What in the hell? Why? Why would anyone besides an evil soap opera character want a drug that creates "artificial love"? For one thing, I don't buy this shit not for a moment. Ok so you give take the drug because you are falling out of love with your partner and all the sudden everything is peachy keen and all you want to do is make out and SEXT each other. Do you have to take the drug everyday? Do you have to stay on it the rest of your life. What happens when you wake up one day and look over the shoulder in your bed and there is that hideous asshole in your chemistry class smiling at you? The potential harm that the drug could cause far out weighs the benefits.

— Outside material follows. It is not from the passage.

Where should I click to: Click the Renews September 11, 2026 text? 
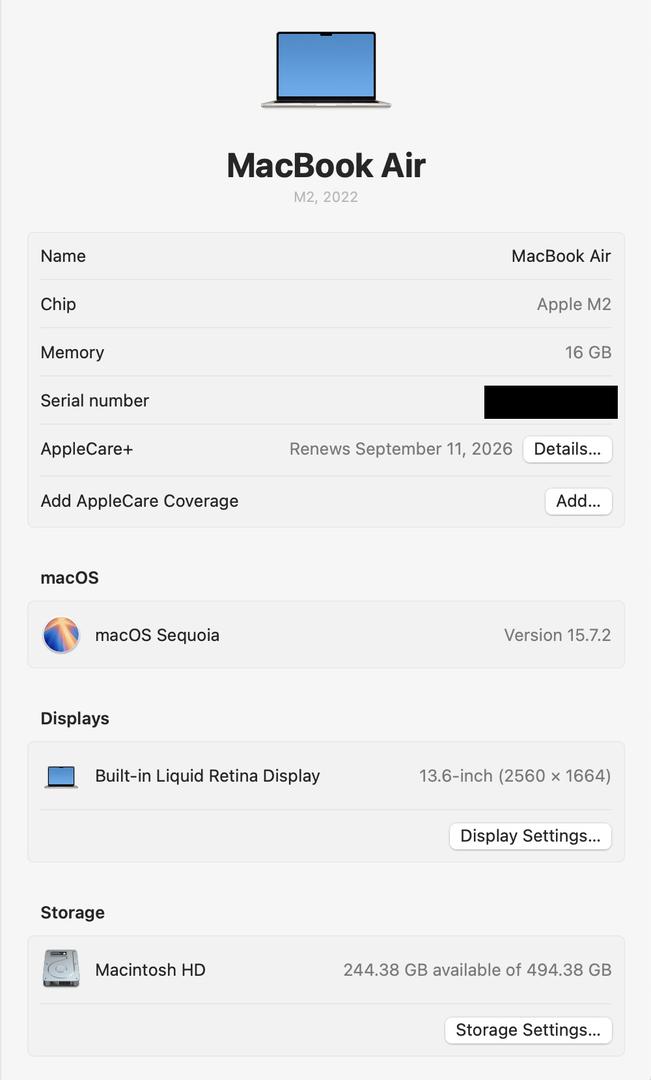point(401,449)
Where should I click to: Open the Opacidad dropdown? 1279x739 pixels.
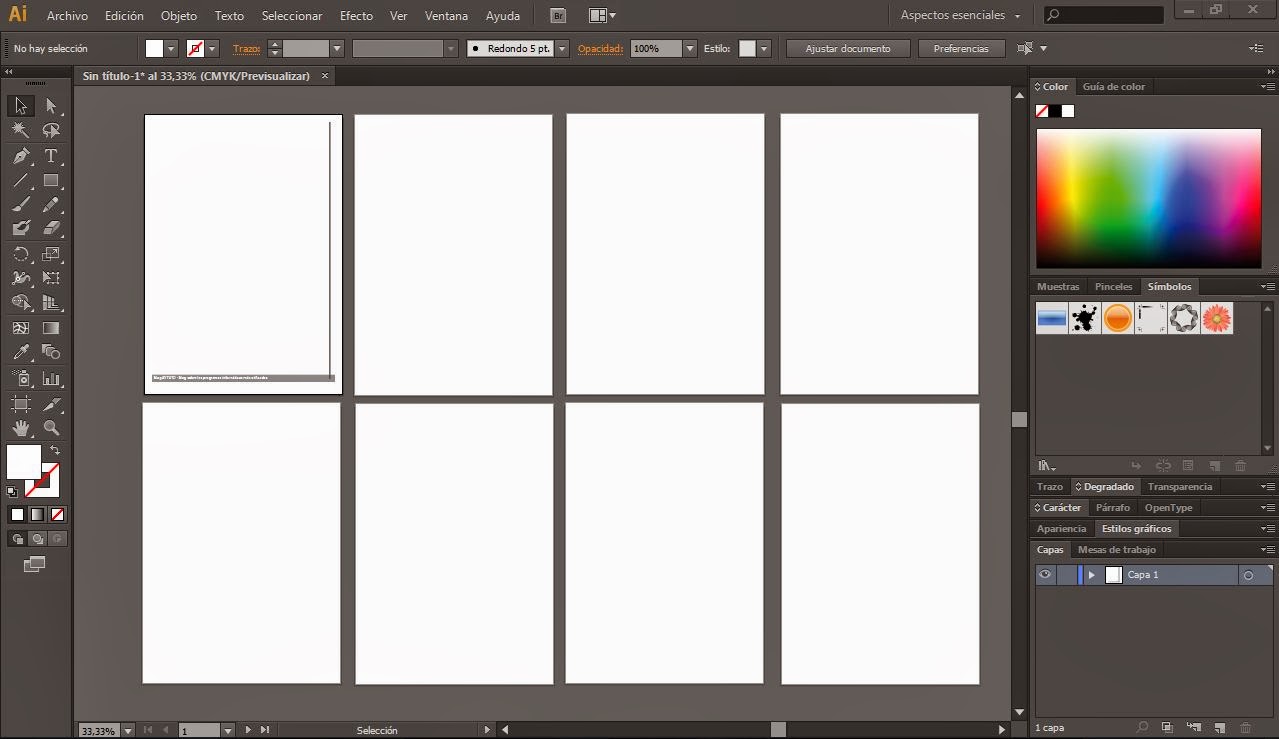[690, 48]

If you are falling out of love with your mate, a drug isn't going to fix it. Scientists have found a way to get men to have boners when their as old as the hills, and also a way to get a "man" pregnant. How in the hell can we find a way to make a pill that makes people "fall in love" but no cure for cancer? Better yet, why don't they find a drug that makes fried food taste like shit, so people can be skinny. I will get excited when they invent something along those lines.
Here is my suggestion if you want to "fall in love" temporarily. Go out to your nearest bar, a good one with dancing. Then drink, a lot. All the sudden you will start finding members of the opposite sex, far sexier and desirable than you did before you got there. Your dancing skills will also seem far better than usual. Soon you will be dry humping the guy that stocks the shelves at Home Depot. Trust me. You don't need a pill, you need a good outfit and a fifth of vodka.